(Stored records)
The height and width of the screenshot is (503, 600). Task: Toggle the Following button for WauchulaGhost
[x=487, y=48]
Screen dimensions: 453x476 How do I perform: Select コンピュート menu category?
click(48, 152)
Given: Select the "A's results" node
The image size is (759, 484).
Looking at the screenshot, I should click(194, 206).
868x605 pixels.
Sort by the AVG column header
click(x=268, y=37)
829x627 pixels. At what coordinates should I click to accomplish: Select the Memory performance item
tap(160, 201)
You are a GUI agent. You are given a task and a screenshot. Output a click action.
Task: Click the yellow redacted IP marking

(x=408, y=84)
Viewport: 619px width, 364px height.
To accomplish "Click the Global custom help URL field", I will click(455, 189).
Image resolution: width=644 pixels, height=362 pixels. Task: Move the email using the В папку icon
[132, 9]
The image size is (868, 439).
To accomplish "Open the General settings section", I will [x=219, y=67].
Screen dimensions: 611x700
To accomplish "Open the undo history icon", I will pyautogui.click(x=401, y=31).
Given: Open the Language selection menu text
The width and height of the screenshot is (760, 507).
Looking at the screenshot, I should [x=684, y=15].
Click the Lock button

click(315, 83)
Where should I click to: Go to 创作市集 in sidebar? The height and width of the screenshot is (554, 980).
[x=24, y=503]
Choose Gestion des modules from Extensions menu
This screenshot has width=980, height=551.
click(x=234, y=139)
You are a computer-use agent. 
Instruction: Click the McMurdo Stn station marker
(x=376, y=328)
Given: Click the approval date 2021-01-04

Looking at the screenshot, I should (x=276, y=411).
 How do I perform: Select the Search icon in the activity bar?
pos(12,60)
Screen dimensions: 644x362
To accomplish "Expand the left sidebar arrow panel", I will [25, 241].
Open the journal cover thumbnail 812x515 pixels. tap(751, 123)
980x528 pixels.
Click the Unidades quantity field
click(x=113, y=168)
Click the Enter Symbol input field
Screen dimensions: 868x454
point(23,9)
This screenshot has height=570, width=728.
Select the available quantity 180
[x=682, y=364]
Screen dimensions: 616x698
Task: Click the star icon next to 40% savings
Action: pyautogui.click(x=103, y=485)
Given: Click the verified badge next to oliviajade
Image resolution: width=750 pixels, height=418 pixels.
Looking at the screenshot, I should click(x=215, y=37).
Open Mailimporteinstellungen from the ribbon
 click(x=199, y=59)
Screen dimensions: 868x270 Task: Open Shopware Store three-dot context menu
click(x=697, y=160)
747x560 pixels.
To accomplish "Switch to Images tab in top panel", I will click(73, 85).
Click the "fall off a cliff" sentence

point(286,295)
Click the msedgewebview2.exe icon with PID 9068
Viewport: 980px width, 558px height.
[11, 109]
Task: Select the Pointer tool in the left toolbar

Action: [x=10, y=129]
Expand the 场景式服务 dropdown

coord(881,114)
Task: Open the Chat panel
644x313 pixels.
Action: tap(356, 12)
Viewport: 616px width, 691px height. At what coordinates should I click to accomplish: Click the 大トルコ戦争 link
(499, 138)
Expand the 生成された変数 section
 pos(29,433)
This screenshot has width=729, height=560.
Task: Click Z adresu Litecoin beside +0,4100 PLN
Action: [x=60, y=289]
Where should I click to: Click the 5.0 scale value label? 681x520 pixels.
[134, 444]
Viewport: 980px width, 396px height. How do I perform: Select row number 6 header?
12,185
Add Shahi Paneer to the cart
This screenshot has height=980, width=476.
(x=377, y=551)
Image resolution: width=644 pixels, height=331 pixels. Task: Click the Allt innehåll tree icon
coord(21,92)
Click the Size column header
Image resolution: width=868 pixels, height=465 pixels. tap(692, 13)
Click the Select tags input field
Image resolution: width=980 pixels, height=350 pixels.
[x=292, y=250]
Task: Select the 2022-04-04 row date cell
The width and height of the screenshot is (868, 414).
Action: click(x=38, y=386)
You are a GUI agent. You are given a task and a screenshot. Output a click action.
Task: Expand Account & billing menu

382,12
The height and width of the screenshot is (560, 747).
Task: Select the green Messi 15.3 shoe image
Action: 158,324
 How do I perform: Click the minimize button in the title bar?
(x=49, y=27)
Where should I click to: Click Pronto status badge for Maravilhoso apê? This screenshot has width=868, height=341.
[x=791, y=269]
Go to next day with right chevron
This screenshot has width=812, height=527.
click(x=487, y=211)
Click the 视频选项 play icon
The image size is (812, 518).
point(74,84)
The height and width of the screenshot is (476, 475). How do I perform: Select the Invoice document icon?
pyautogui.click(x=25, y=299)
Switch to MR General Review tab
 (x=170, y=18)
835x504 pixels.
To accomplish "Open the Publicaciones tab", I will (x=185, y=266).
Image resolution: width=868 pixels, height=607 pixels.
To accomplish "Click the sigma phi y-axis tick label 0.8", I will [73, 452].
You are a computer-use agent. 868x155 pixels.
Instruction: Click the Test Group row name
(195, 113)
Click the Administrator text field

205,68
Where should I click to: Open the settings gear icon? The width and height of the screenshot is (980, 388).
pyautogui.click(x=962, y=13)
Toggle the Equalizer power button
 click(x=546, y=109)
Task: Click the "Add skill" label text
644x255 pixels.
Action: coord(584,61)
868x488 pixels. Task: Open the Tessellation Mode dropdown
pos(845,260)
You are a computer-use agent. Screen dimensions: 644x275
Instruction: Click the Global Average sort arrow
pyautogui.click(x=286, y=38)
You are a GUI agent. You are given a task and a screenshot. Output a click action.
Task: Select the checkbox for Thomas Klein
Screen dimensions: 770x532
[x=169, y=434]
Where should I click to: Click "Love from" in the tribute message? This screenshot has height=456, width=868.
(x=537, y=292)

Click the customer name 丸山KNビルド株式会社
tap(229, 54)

■ What the task requires
Which lines run from the one holding "Given: Select the" through the one holding "Viewport: 619px width, 364px height." in the records above? Repeat them exactly, both included, and nothing more.

■ Exercise solution
Given: Select the "A's results" node
The image size is (759, 484).
Looking at the screenshot, I should click(194, 206).
868x605 pixels.
Sort by the AVG column header
click(x=268, y=37)
829x627 pixels. At what coordinates should I click to accomplish: Select the Memory performance item
tap(160, 201)
You are a GUI agent. You are given a task and a screenshot. Output a click action.
Task: Click the yellow redacted IP marking

(x=408, y=84)
Viewport: 619px width, 364px height.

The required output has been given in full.